Compared to standalone shells we’ve seen, Macally’s isn’t terribly impressive, but it’s certainly acceptable. Crystal clear, it allows any dust or other particulates on the back of the tablet to show through, so you’ll want to make sure you give the iPad a good wipe before installation. The shell lacks button protection, as most do, but does run all the way to three of the four edges, leaving openings for the ports. An almost 7”-long gap on the right edge leaves room for the lid to attach. On our review unit, the openings seemed to be just slightly to the right of perfectly centered, but not enough to limit access by even oversized headphone and Lightning plugs. The most interesting aspect of the shell may well be the speaker coverage: instead of wide openings exposing the grilles, or dots in the plastic corresponding to the holes below, Macally chose to have the plastic curve under the speakers, and port the audio forward. It doesn’t effect the volume significantly, but we appreciate that the music plays straight out of the iPad’s front, instead of down.
Compared to the iPad Air Smart Cover, Clear Case with Reversible Cover’s lid falls short in most regards. The three-columned cover has microfiber on one side, and a different synthetic fabric on the other, with a patent leather-looking tab on the right column; you can choose to have either side facing out.

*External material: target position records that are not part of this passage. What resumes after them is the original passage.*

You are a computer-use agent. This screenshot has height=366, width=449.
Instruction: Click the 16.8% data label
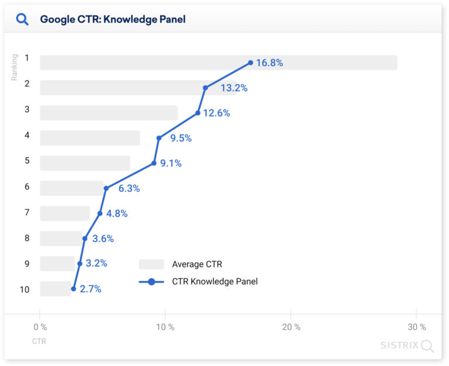click(x=269, y=63)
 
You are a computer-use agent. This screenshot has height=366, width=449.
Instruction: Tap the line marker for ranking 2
click(x=205, y=88)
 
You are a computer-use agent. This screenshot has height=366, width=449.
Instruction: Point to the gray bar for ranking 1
click(x=218, y=63)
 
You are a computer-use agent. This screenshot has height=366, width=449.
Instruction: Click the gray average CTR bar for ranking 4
click(x=90, y=138)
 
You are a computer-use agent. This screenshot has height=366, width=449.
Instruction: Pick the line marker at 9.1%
click(x=154, y=163)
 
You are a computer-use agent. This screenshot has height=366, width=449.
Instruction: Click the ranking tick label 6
click(x=27, y=187)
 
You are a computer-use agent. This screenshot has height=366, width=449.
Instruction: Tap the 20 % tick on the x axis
click(x=291, y=327)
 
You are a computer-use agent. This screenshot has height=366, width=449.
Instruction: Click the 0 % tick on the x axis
click(x=40, y=327)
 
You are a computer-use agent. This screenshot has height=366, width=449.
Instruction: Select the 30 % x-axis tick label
click(x=416, y=327)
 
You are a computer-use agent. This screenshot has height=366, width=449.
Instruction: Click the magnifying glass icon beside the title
click(x=22, y=19)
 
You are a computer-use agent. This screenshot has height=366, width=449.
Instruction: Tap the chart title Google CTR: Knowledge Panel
click(x=112, y=19)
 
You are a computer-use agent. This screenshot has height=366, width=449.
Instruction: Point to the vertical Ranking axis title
click(x=15, y=67)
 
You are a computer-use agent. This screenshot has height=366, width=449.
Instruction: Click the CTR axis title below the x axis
click(x=39, y=340)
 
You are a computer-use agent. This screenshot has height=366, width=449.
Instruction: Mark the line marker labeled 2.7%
click(x=74, y=289)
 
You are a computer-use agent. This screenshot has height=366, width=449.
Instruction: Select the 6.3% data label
click(x=129, y=188)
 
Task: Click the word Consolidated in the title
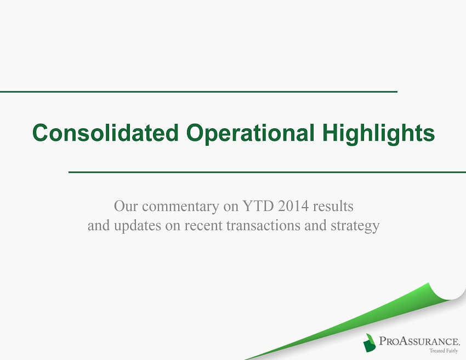(x=105, y=133)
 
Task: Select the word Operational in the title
(x=250, y=134)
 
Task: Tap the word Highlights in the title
(x=379, y=134)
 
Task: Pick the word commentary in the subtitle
(x=181, y=207)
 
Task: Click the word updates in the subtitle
(x=138, y=226)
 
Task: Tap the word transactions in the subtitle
(x=263, y=225)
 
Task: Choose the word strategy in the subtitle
(x=355, y=226)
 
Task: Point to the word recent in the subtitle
(x=203, y=226)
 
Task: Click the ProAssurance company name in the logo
(x=419, y=341)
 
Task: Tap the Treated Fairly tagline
(x=444, y=351)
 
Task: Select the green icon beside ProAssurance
(x=370, y=342)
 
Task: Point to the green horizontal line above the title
(x=198, y=92)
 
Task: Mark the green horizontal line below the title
(x=267, y=172)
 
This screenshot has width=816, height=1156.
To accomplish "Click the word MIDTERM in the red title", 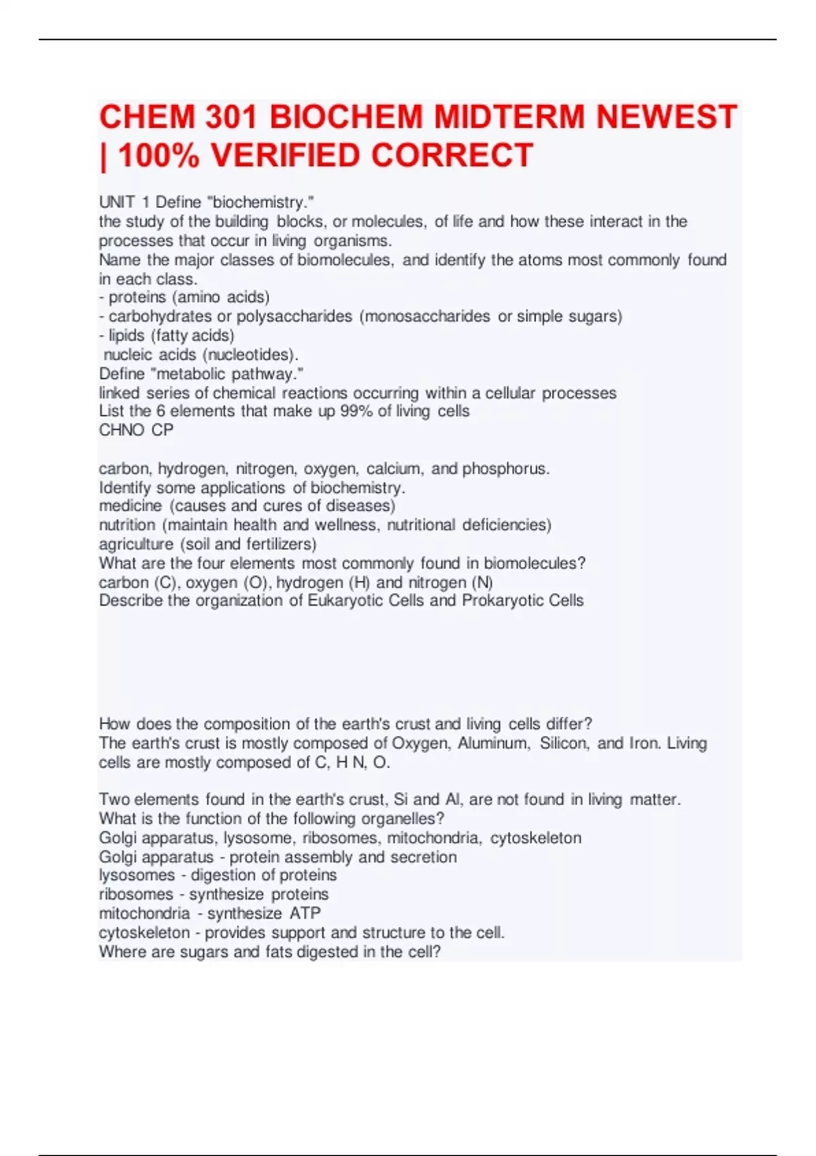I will coord(509,117).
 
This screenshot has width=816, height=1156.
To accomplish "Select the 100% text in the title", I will coord(159,156).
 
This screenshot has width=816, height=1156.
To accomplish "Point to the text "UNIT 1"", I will coord(124,202).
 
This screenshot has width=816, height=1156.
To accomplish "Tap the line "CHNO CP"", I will coord(136,430).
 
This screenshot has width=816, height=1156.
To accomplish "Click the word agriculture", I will coord(136,544).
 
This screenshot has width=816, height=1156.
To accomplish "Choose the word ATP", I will coord(305,913).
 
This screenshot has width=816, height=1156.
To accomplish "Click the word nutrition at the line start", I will coord(127,525).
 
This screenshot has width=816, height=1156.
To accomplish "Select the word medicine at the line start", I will coord(131,506).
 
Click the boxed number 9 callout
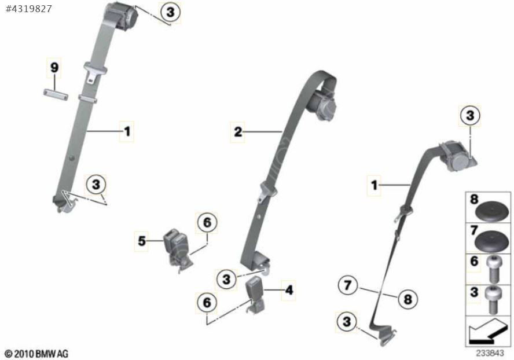pyautogui.click(x=54, y=68)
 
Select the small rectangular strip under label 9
pyautogui.click(x=56, y=94)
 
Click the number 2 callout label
pyautogui.click(x=238, y=132)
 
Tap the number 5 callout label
pyautogui.click(x=142, y=241)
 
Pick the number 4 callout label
pyautogui.click(x=288, y=290)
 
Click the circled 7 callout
pyautogui.click(x=348, y=285)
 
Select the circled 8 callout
pyautogui.click(x=408, y=299)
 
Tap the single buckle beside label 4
pyautogui.click(x=255, y=295)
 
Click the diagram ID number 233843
pyautogui.click(x=490, y=353)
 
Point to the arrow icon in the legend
pyautogui.click(x=488, y=331)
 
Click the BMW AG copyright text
pyautogui.click(x=37, y=354)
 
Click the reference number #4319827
pyautogui.click(x=29, y=9)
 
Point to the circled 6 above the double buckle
pyautogui.click(x=207, y=223)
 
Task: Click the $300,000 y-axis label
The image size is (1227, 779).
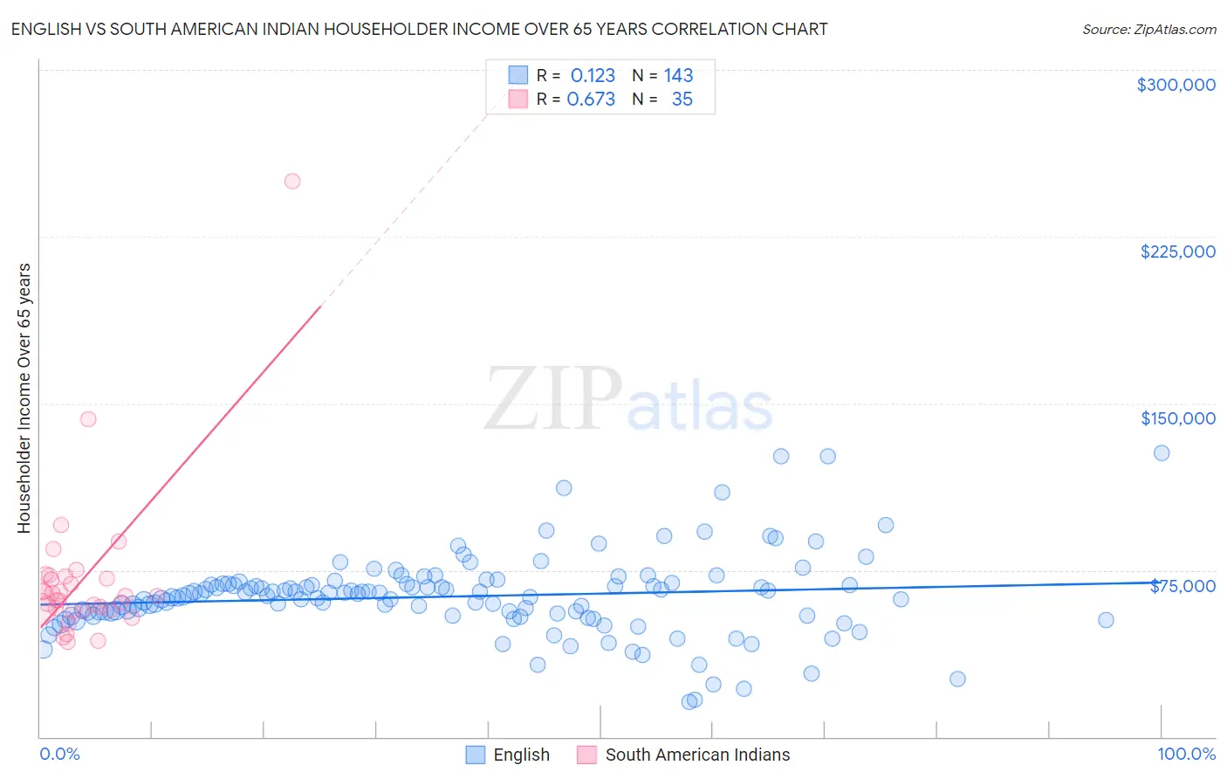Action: point(1176,85)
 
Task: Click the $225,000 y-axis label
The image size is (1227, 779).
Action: point(1177,252)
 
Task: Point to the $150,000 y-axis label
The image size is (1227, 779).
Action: point(1177,418)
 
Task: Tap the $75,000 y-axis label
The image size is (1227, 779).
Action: point(1182,585)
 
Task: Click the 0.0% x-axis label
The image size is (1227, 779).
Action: point(59,754)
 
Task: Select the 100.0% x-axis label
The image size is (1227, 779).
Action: point(1186,754)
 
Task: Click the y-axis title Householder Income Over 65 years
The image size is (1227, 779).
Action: point(24,397)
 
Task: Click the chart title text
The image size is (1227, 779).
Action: point(419,29)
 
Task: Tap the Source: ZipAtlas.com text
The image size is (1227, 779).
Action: point(1148,29)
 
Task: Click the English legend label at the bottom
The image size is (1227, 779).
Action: point(521,755)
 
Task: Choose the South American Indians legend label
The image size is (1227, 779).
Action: point(697,755)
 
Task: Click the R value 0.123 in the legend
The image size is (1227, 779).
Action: point(593,75)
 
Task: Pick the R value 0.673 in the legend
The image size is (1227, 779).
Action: point(591,100)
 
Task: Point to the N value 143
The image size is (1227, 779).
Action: point(678,75)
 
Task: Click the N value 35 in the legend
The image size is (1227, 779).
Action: point(682,100)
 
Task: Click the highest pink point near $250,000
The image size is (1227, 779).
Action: point(292,182)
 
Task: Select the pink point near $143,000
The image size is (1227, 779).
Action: point(88,419)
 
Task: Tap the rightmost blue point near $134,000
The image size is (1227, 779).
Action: point(1162,453)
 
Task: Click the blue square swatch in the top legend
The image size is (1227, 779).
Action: point(518,75)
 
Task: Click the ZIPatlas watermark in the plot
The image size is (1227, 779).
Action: point(628,399)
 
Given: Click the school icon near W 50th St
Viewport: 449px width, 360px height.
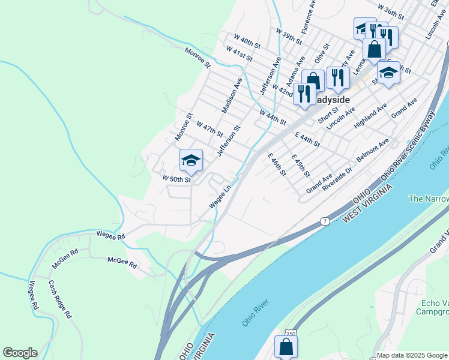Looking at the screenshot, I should (191, 160).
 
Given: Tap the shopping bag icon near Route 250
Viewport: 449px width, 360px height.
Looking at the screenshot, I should (286, 347).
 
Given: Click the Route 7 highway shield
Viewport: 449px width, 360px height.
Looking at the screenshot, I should (324, 221).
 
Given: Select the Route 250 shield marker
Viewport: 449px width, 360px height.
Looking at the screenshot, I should (290, 332).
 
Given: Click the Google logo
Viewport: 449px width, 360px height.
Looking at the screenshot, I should (20, 353).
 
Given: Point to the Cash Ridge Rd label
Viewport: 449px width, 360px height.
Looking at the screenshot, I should (60, 299).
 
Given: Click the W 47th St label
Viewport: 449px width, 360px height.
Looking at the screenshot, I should (209, 128).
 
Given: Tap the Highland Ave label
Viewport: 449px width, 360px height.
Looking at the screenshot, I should (370, 119).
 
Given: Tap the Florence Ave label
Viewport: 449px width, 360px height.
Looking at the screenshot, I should (309, 17).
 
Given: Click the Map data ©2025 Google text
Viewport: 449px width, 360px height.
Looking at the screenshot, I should (412, 355).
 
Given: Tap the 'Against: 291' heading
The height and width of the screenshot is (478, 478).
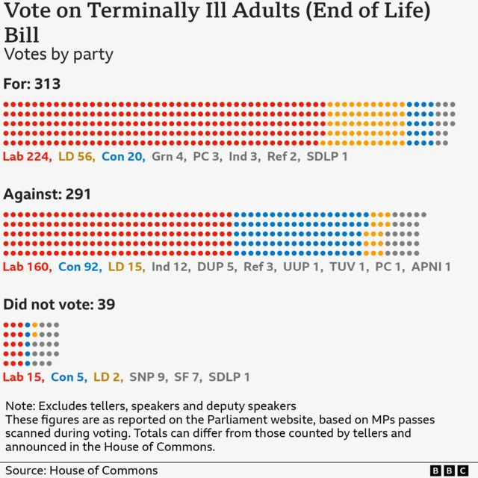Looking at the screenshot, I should point(47,194).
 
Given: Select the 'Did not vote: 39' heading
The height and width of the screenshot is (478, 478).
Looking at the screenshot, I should point(58,305).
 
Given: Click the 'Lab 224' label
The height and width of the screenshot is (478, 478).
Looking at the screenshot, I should point(26,157).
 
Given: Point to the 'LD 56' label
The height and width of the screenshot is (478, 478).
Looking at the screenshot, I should point(76,157).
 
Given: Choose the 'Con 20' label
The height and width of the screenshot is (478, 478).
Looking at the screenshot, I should point(122,157).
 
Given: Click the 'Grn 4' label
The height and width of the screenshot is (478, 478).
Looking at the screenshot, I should point(168,157).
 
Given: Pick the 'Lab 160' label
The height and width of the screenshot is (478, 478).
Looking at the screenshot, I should point(26,267).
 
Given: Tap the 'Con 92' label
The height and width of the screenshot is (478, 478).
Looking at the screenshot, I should point(78,267).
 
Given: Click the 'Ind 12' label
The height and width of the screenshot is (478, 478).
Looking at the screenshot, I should point(170,267).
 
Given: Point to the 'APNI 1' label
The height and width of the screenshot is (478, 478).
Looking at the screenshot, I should point(431,267).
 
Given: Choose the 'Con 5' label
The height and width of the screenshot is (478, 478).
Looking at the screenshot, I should point(69,377).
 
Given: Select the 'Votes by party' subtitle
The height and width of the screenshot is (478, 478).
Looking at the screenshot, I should point(58,55).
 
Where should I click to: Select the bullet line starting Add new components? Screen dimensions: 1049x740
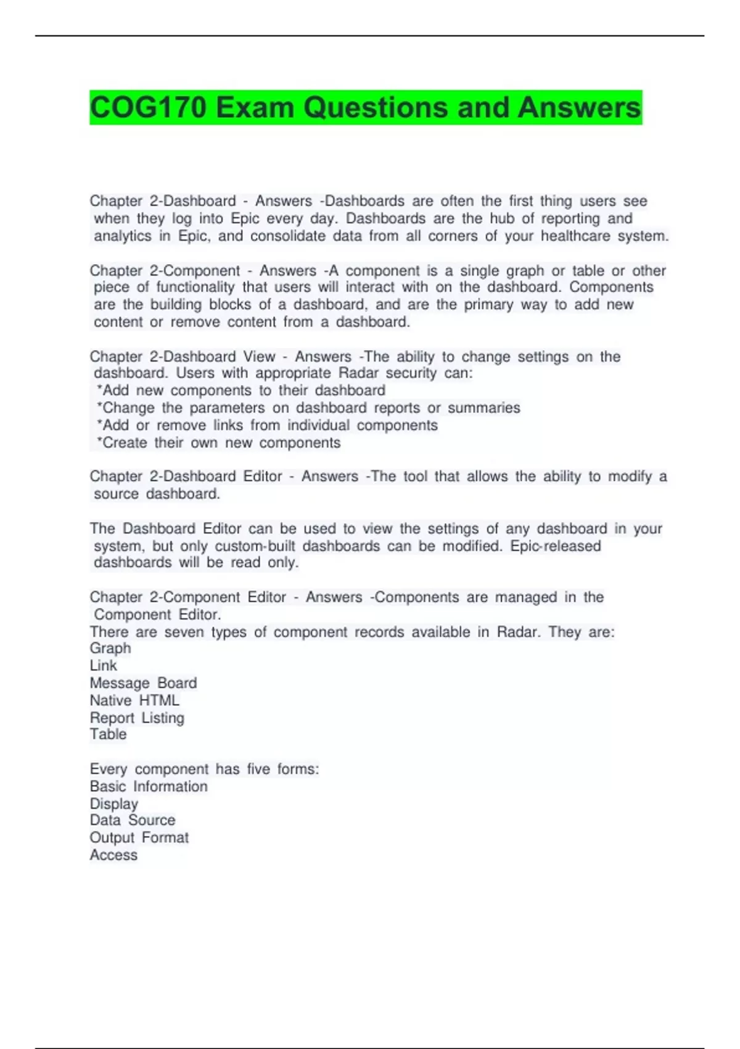pos(241,391)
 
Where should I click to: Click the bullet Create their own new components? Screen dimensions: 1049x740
pos(219,442)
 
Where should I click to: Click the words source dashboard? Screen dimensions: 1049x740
pos(157,494)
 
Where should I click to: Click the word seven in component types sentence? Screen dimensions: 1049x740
pos(184,632)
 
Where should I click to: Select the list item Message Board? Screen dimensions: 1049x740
pos(143,683)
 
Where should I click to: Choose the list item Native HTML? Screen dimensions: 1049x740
pos(134,700)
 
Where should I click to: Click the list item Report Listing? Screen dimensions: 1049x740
pos(137,718)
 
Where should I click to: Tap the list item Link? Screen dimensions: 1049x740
pos(103,666)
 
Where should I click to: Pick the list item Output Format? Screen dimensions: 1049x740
pos(139,837)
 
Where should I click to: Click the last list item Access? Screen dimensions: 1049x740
pos(113,855)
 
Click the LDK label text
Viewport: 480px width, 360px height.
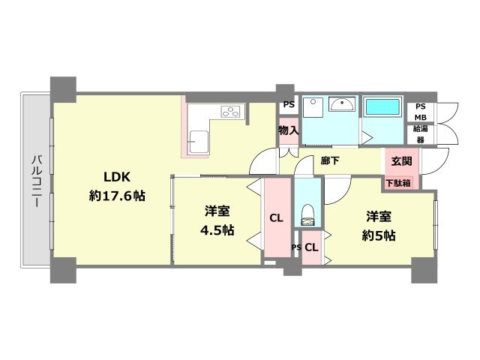click(117, 177)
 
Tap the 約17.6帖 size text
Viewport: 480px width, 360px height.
click(117, 196)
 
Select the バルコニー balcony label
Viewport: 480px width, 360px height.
click(38, 182)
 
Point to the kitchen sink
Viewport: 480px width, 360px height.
click(198, 142)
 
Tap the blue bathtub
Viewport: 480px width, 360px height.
click(382, 106)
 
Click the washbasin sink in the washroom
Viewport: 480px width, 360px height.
click(342, 104)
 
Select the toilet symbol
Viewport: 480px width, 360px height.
click(308, 215)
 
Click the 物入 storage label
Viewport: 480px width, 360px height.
click(288, 130)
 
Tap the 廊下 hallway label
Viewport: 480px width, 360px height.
click(330, 160)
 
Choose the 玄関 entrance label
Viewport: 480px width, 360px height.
click(401, 161)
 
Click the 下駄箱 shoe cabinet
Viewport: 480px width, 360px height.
click(398, 183)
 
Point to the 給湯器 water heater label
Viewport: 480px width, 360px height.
click(421, 134)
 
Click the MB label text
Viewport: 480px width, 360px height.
click(421, 117)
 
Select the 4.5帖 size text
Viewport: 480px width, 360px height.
click(218, 230)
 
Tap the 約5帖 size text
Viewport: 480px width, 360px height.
click(379, 236)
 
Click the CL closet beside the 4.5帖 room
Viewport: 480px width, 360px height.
click(278, 218)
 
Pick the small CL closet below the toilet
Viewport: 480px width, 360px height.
click(312, 248)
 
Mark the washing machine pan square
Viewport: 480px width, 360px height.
click(313, 107)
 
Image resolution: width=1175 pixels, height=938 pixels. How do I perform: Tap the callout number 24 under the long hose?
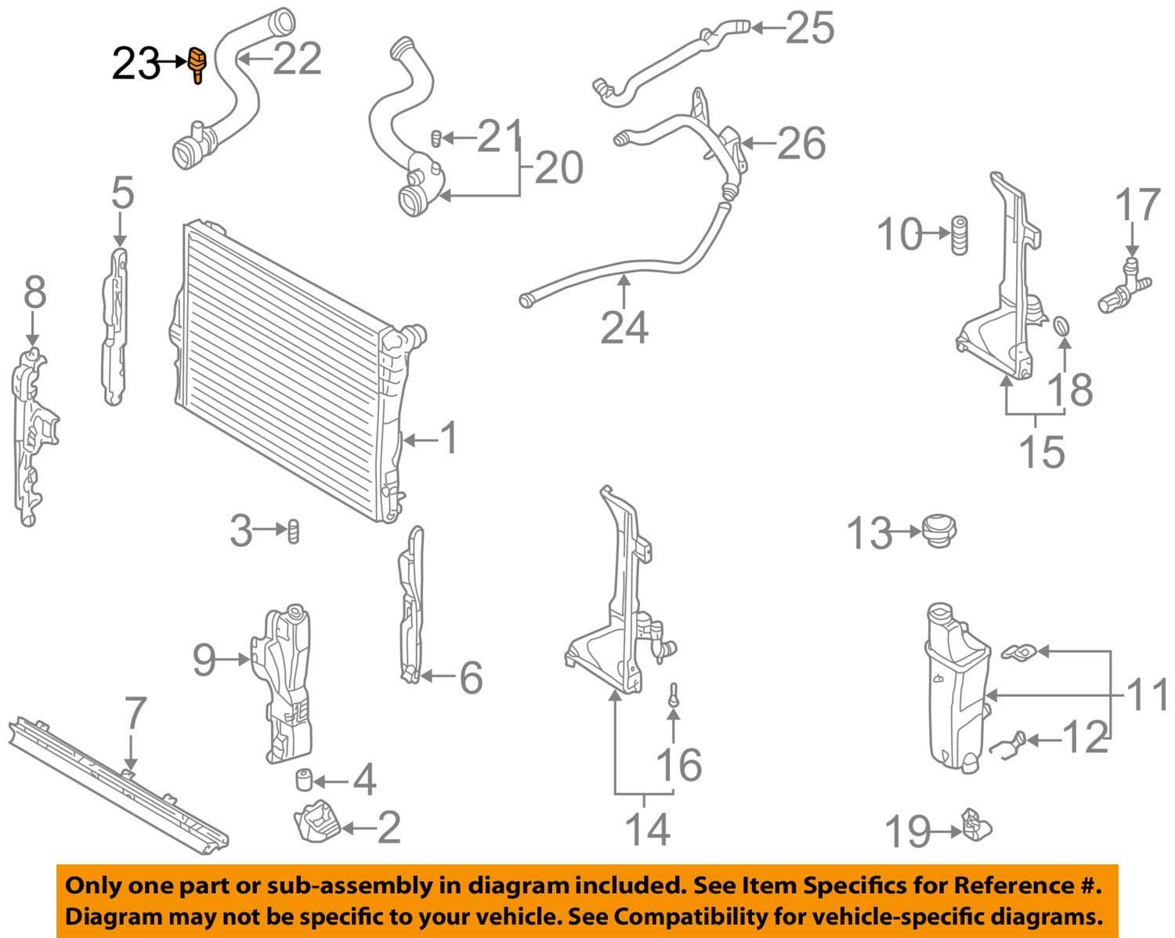pos(624,328)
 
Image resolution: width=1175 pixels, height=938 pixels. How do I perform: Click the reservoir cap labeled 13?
pos(939,531)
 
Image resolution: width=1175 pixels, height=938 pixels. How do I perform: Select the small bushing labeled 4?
pos(304,780)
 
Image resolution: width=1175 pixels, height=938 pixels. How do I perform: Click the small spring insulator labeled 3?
pos(294,531)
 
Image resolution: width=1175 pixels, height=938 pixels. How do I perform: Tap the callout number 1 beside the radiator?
pos(449,439)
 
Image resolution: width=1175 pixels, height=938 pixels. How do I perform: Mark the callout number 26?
pos(801,143)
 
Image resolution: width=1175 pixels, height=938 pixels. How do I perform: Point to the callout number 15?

Instead of magnetically attaching to the body of the iPad like a Smart Cover, it’s held in place by the plastic shell. It’s not an ideal design, but it does work. There are still magnets in the lid, though, which are used to lock and unlock the iPad Air’s screen. Additionally, the cover folds into a triangle for viewing and typings stands. The former is much steeper than we’re used to at about 80°, but the keyboard position is more appropriate.
Even though we don’t love all of the specific design choices in the Clear Case with Reversible Cover, it’s hard to argue with what it offers for the price. It’s $15 less than CaseCrown’s Omni, which was previously the least expensive case to offer a similar level and type of coverage. While it’s not as attractive, it does pretty much the same things, and you’ll be hard-pressed to find a case with the same level of protection and functionality for the price. That’s why it earns an A-, losing points primarily for aesthetics. Otherwise, it’s a great budget case for the iPad Air.